La graisse autour des artères alimente les maladies cardiaques de l'intérieur
Une fine couche de graisse entoure la plupart des petites artères. Chez les personnes en bonne santé, elle aide les vaisseaux à se relâcher. En cas d'obésité ou d'hypertension, elle se retourne contre eux, provoquant inflammation et constriction.
Des chercheurs de l'Université de Zurich ont étudié de petites artères prélevées par biopsie de tissu adipeux chez 27 patients obèses et hypertendus, qu'ils ont comparées à des artères issues de sujets minces et en bonne santé. Les vaisseaux des patients présentaient un remodelage structurel et une capacité réduite à se dilater en réponse aux signaux normaux.
Dans des vaisseaux sains, la paroi interne (l'endothélium) libère de l'oxyde nitrique (NO), un gaz qui détend le muscle environnant. Dans les artères des patients, la production de NO était diminuée. Dans le même temps, les vaisseaux généraient davantage d'espèces réactives de l'oxygène et des taux élevés de molécules inflammatoires, notamment IL-1β, IL-6 et TNF-α. Conjuguées, ces modifications maintiennent les vaisseaux en état de constriction chronique.

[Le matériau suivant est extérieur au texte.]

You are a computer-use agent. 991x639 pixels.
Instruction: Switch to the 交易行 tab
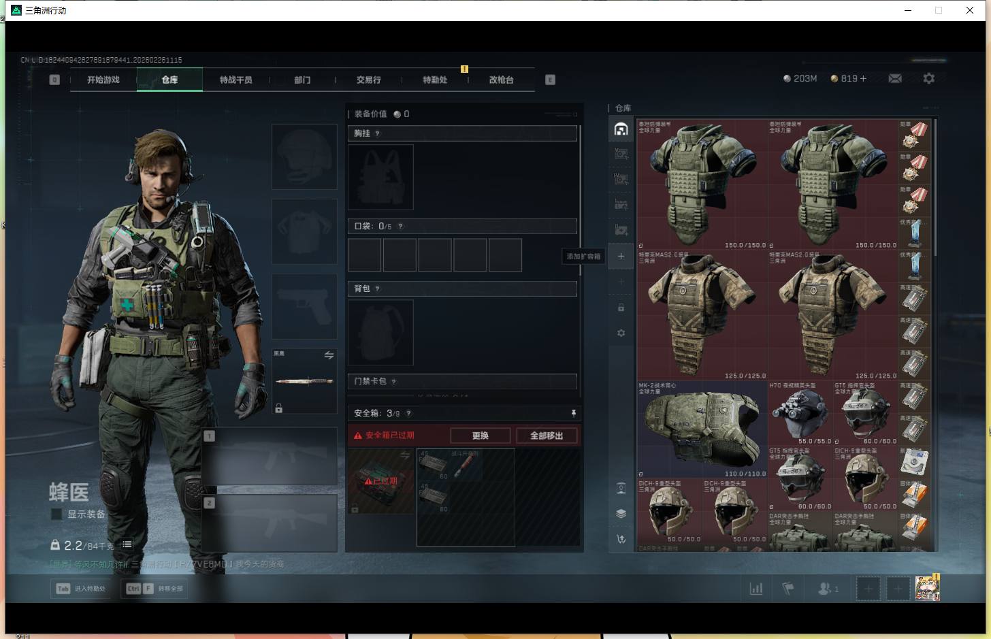point(368,80)
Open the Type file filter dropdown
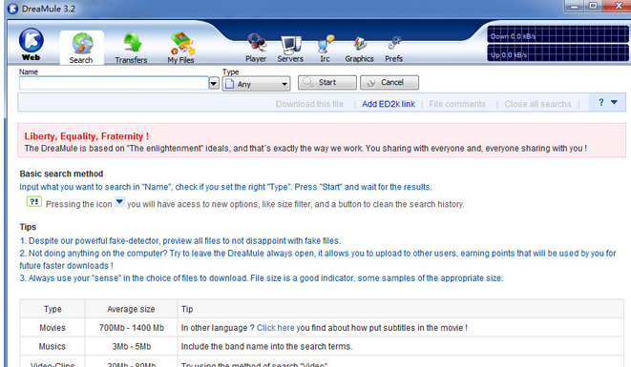 256,84
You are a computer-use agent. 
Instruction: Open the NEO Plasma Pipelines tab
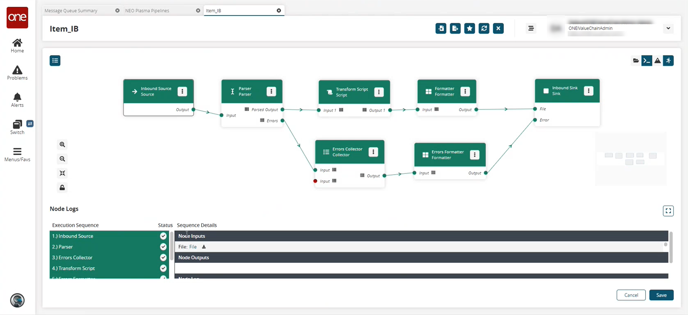tap(147, 11)
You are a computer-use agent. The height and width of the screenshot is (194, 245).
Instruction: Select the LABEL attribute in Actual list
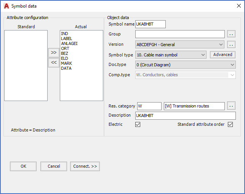[x=66, y=38]
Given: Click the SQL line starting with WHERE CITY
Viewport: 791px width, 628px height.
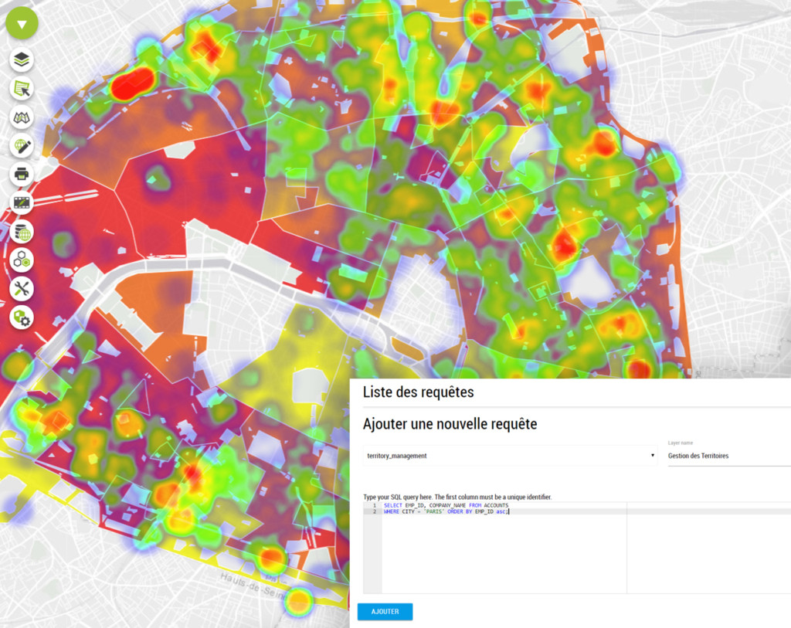Looking at the screenshot, I should click(x=446, y=511).
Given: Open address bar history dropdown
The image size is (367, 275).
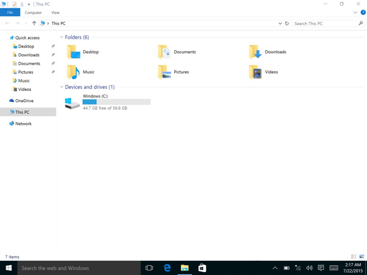Looking at the screenshot, I should (x=280, y=23).
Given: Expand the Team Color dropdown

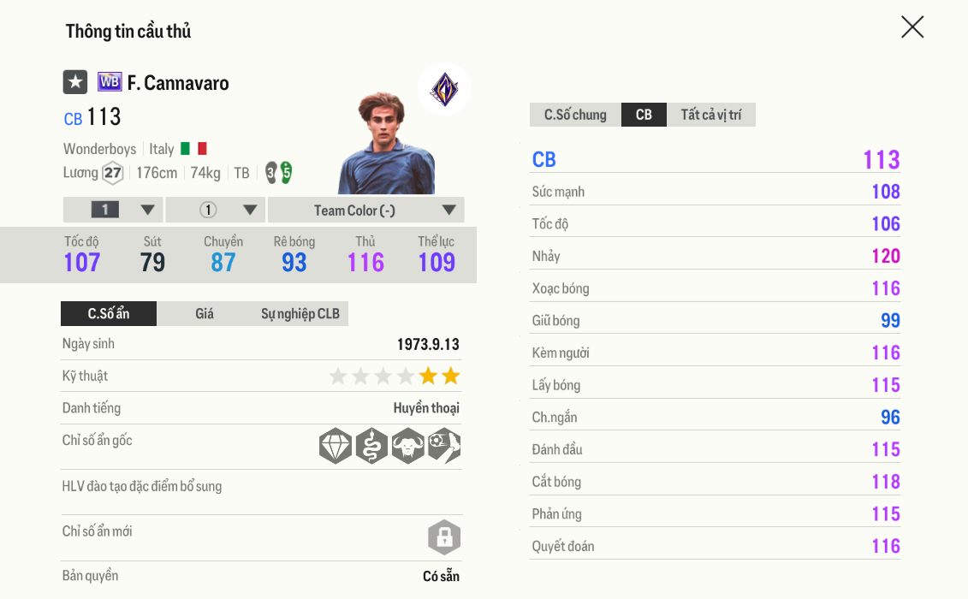Looking at the screenshot, I should (x=366, y=210).
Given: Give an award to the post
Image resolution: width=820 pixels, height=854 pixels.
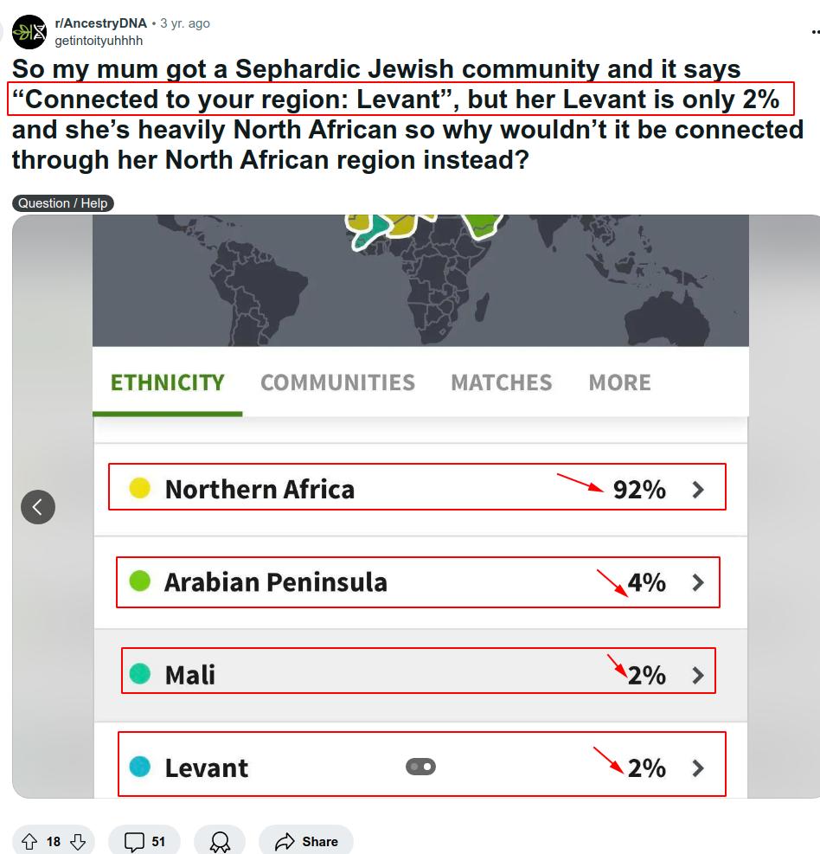Looking at the screenshot, I should 220,842.
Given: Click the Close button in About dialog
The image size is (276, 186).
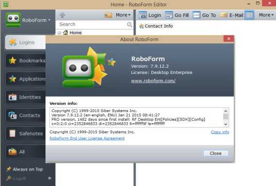Looking at the screenshot, I should click(x=215, y=153).
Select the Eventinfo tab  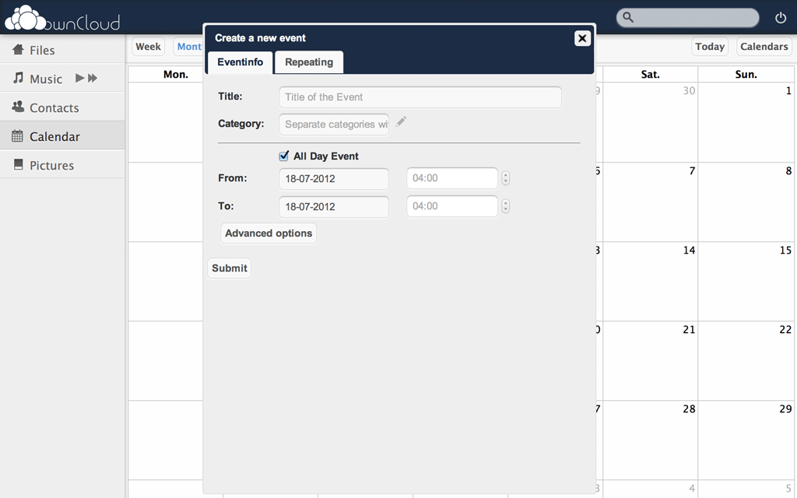[240, 62]
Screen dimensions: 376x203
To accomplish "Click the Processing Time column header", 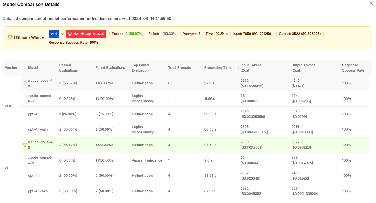I will pos(218,68).
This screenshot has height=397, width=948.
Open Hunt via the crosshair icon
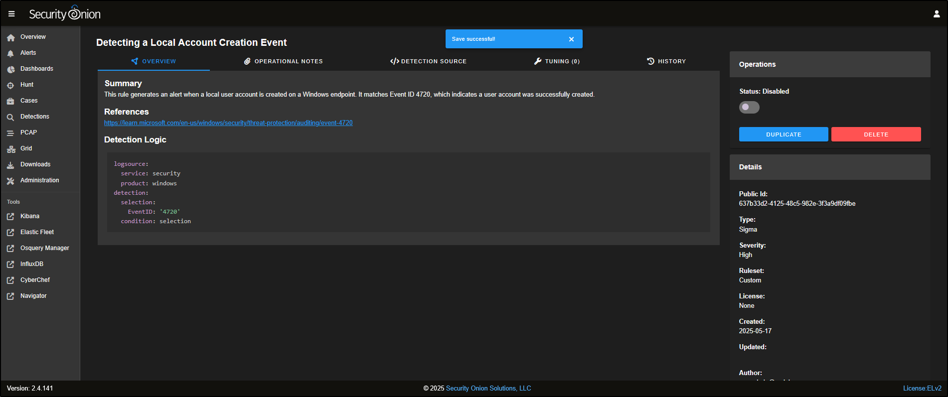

Reprogrammer un réseau de gènes hyperactif
L'équipe a traité des vaisseaux isolés avec une petite molécule appelée RVX-208, un inhibiteur de BET. Les protéines BET reconnaissent des marqueurs chimiques sur les structures autour desquelles l'ADN est enroulé et amplifient l'activité des gènes liés au stress et aux maladies. Les bloquer apaise ce programme suractivé.
Après traitement au RVX-208, la relaxation vasculaire s'est améliorée, les espèces réactives de l'oxygène ont diminué, la production de NO a été restaurée et l'inflammation a été supprimée plus efficacement qu'avec n'importe quel anticorps ciblant une seule cytokine. Les chercheurs, publiant dans Cell Reports, ont conclu que cette approche recalibrait l'ensemble du programme d'expression génique du tissu adipeux, plutôt que de cibler une molécule à la fois.
Ce que cela implique pour le vieillissement
La dysfonction endothéliale est un marqueur précoce des maladies cardiovasculaires et s'aggrave avec l'âge. Ces travaux indiquent que le tissu adipeux péri-vasculaire, c'est-à-dire la graisse qui entoure directement les vaisseaux sanguins, constitue une cible thérapeutique encore sous-estimée. L'efficacité clinique des inhibiteurs de BET chez des patients atteints de maladies cardiométaboliques devra être confirmée par des essais de plus grande envergure. La stratégie reste néanmoins remarquable : elle s'attaque à la source de l'inflammation vasculaire chronique de bas grade, et non à ses effets en aval.